Reversible Supra-Folding of User-Programmed Functional DNA Nanostructures on Fuzzy Cationic Substrates

We report that user-defined DNA nanostructures, such as two-dimensional (2D) origamis and nanogrids, undergo a rapid higher-order folding transition, referred to as supra-folding, into three-dimensional (3D) compact structures (origamis) or well-defined mu m-long ribbons (nanogrids), when they adsorb on a soft cationic substrate prepared by layer-by-layer deposition of polyelectrolytes. Once supra-folded, origamis can be switched back on the surface into their 2D original shape through addition of heparin, a highly charged anionic polyelectrolyte known as an efficient competitor of DNA-polyelectrolyte complexation.
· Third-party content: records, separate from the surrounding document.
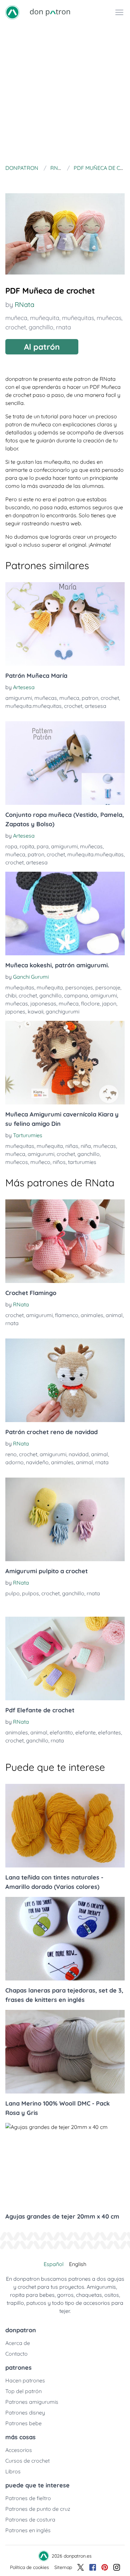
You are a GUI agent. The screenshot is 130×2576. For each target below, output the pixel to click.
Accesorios (18, 2450)
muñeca (16, 318)
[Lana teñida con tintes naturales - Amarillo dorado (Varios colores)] (65, 1825)
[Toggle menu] (119, 12)
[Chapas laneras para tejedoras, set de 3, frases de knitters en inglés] (65, 1938)
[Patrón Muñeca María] (65, 624)
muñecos (16, 1162)
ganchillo (41, 327)
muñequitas (78, 318)
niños (59, 1162)
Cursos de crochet (27, 2460)
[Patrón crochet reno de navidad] (65, 1380)
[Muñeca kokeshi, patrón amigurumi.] (65, 913)
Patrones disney (25, 2412)
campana (76, 995)
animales (92, 1315)
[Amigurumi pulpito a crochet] (65, 1519)
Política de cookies (29, 2567)
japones (15, 1011)
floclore (90, 1003)
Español (54, 2264)
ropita (27, 846)
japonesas (43, 1003)
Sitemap (63, 2567)
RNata (24, 304)
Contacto (16, 2353)
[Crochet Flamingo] (65, 1241)
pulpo (12, 1593)
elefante (85, 1732)
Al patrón (42, 347)
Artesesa (24, 687)
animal (114, 1315)
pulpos (30, 1593)
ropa (11, 846)
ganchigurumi (62, 1011)
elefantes (109, 1732)
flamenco (66, 1315)
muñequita (44, 318)
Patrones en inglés (28, 2530)
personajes (79, 987)
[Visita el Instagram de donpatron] (116, 2567)
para (43, 846)
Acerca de (17, 2343)
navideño (37, 1462)
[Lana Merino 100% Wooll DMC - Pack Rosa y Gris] (65, 2052)
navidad (79, 1454)
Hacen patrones (25, 2380)
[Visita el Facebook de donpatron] (92, 2567)
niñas (71, 1146)
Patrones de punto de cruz (37, 2508)
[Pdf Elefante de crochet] (65, 1658)
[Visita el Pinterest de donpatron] (104, 2567)
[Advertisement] (65, 93)
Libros (13, 2471)
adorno (14, 1462)
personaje (107, 987)
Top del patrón (23, 2391)
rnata (63, 327)
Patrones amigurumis (31, 2401)
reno (11, 1454)
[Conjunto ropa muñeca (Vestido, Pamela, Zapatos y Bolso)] (65, 763)
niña (86, 1146)
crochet (15, 327)
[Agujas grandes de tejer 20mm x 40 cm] (65, 2165)
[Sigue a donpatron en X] (80, 2567)
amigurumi (18, 697)
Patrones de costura (30, 2519)
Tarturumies (27, 1135)
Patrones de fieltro (28, 2498)
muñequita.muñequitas (33, 706)
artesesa (95, 706)
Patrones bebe (23, 2423)
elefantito (61, 1732)
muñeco (40, 1162)
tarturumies (82, 1162)
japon (109, 1003)
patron (90, 697)
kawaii (35, 1011)
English (77, 2264)
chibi (10, 995)
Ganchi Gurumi (31, 976)
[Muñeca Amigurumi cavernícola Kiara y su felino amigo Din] (65, 1062)
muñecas (109, 318)
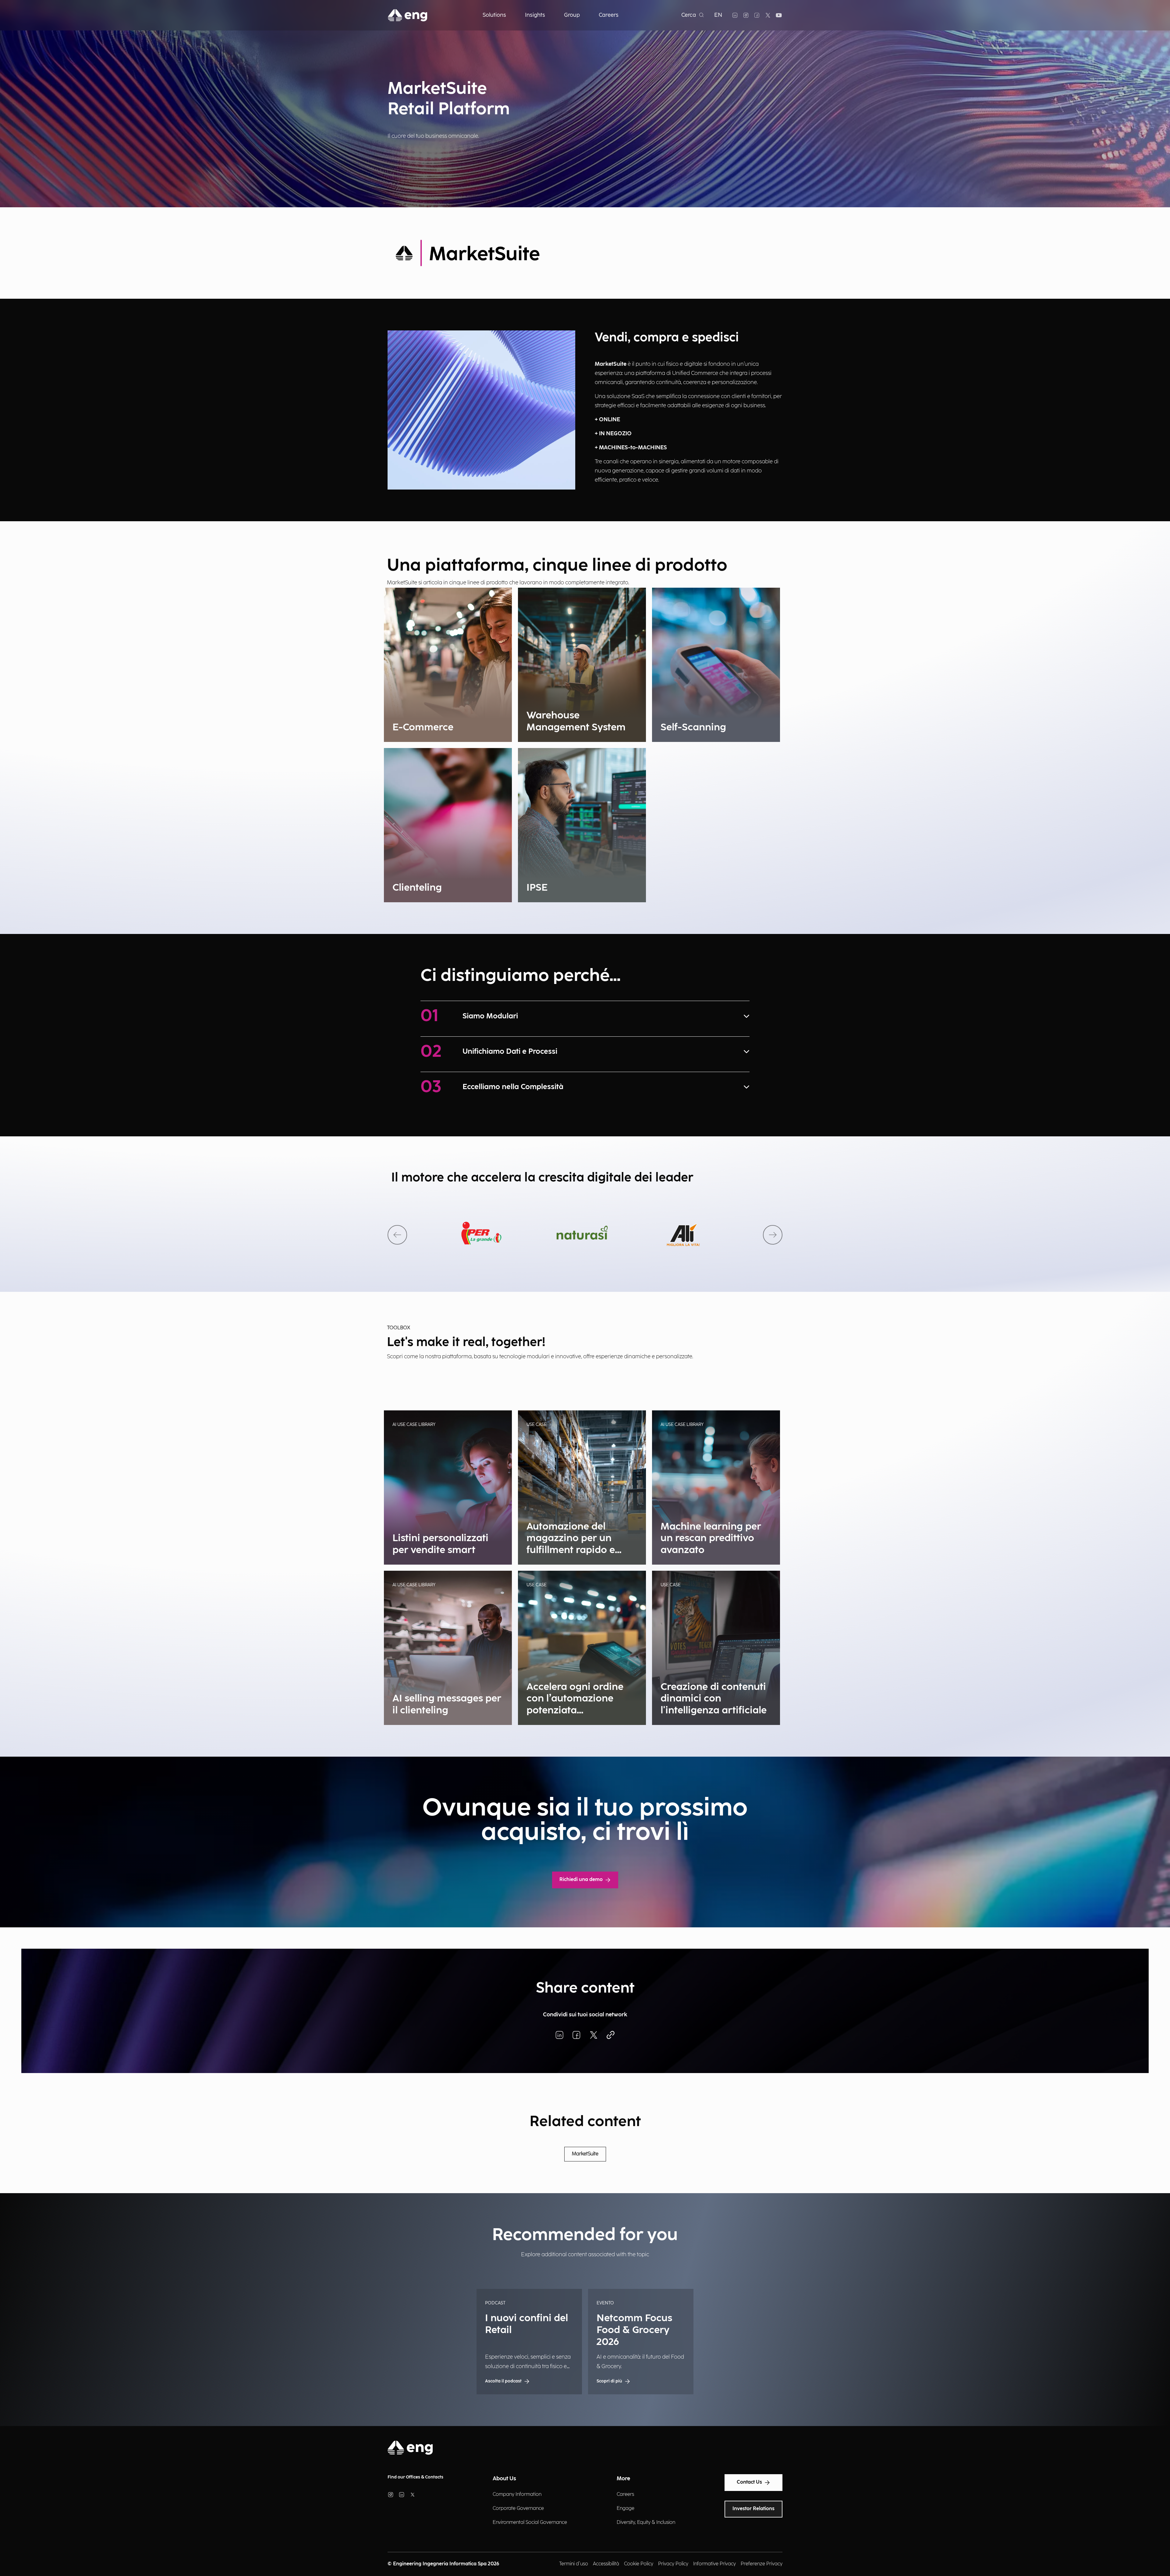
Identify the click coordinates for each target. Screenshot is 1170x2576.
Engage (625, 2508)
Orthogonal to DNA base-pairing principles, this reversible structural reconfiguration is also versatile; we show in particular that 1) it is compatible with various origami shapes, 2) it perfectly preserves fine structural details as well as site-specific functionality, and 3) it can be applied to dynamically address the spatial distribution of origami-tethered proteins.

Automated summary

User-defined DNA nanostructures can rapidly undergo a folding transition on a soft cationic substrate, forming compact structures or long ribbons, and can be switched back to their original shape by adding heparin. This reversible reconfiguration preserves structural details and functionality, and can be used to dynamically adjust the spatial distribution of tethered proteins.